■ **原文摘录**:
# # #

Implement strStr()
描述
Implement strStr().
Returns a pointer to the first occurrence of needle in haystack, or null if needle is not part of haystack.
分析
暴力算法的复杂度是 O(m*n),代码如下。更高效的的算法有 KMP 算法、Boyer-Mooer 算法和 Rabin-Karp 算法。面试中暴力算法足够了,一定要写得没有 BUG。
暴力匹配
- Python
- Java
- C++
// Implement strStr()
// 暴力解法,时间复杂度O(N*M),空间复杂度O(1)
class Solution {
public int strStr(final String haystack, final String needle) {
if (needle.isEmpty()) return 0;
final int N = haystack.length() - needle.length() + 1;
for (int i = 0; i < N; i++) {
int j = i;
int k = 0;
while (j < haystack.length() && k < needle.length() &&
haystack.charAt(j) == needle.charAt(k)) {
j++;
k++;
}
if (k == needle.length()) return i;
}
return -1;
}
}
// Implement strStr()
// 暴力解法,时间复杂度O(N*M),空间复杂度O(1)
class Solution {
public:
int strStr(const string& haystack, const string& needle) {
if (needle.empty()) return 0;
const int N = haystack.size() - needle.size() + 1;
for (int i = 0; i < N; i++) {
int j = i;
int k = 0;
while (j < haystack.size() && k < needle.size() && haystack[j] == needle[k]) {
j++;
k++;
}
if (k == needle.size()) return i;
}
return -1;
}
};
# Implement strStr()
# Brute force solution, time complexity O(N*M), space complexity O(1)
class Solution:
def strStr(self, haystack: str, needle: str) -> int:
if not needle:
return 0
N = len(haystack) - len(needle) + 1
for i in range(N):
j = i
k = 0
while j < len(haystack) and k < len(needle) and haystack[j] == needle[k]:
j += 1
k += 1
if k == len(needle):
return i
return -1
KMP
- Java
- C++
// Implement strStr()
// KMP,时间复杂度O(N+M),空间复杂度O(M)

# # #

■ **所给数据**:

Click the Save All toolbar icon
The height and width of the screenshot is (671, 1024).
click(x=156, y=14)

# # #

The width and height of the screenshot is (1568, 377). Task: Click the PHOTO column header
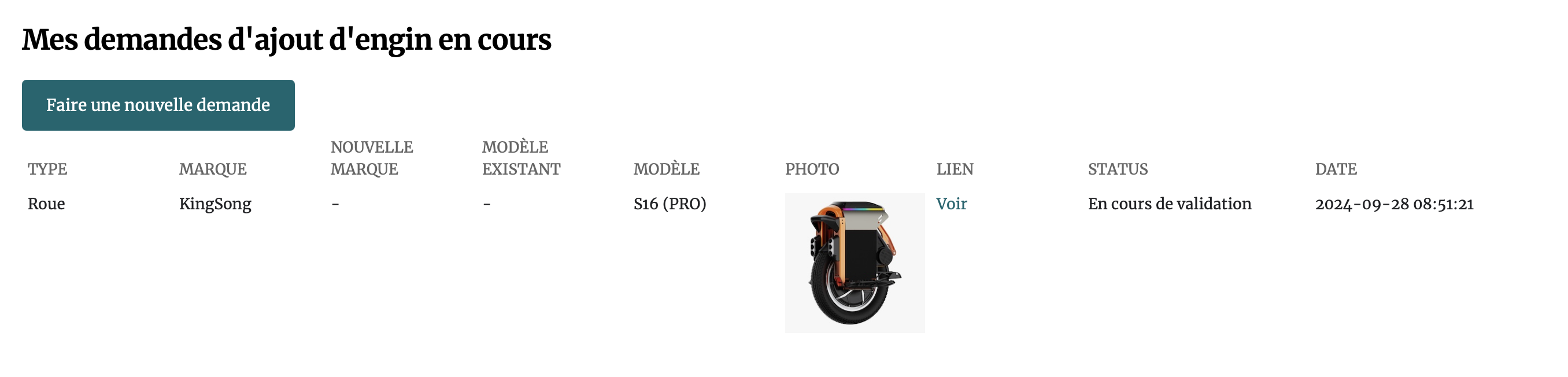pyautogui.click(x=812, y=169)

# # #

把原文中从“Returns a pointer”一直到“Rabin-Karp 算法。面试中暴力算法足够了,一定要写得没有 BUG。”的全部内容逐字重新打出来。 上面的数据用不到。

■ **输出内容**:
Returns a pointer to the first occurrence of needle in haystack, or null if needle is not part of haystack.
分析
暴力算法的复杂度是 O(m*n),代码如下。更高效的的算法有 KMP 算法、Boyer-Mooer 算法和 Rabin-Karp 算法。面试中暴力算法足够了,一定要写得没有 BUG。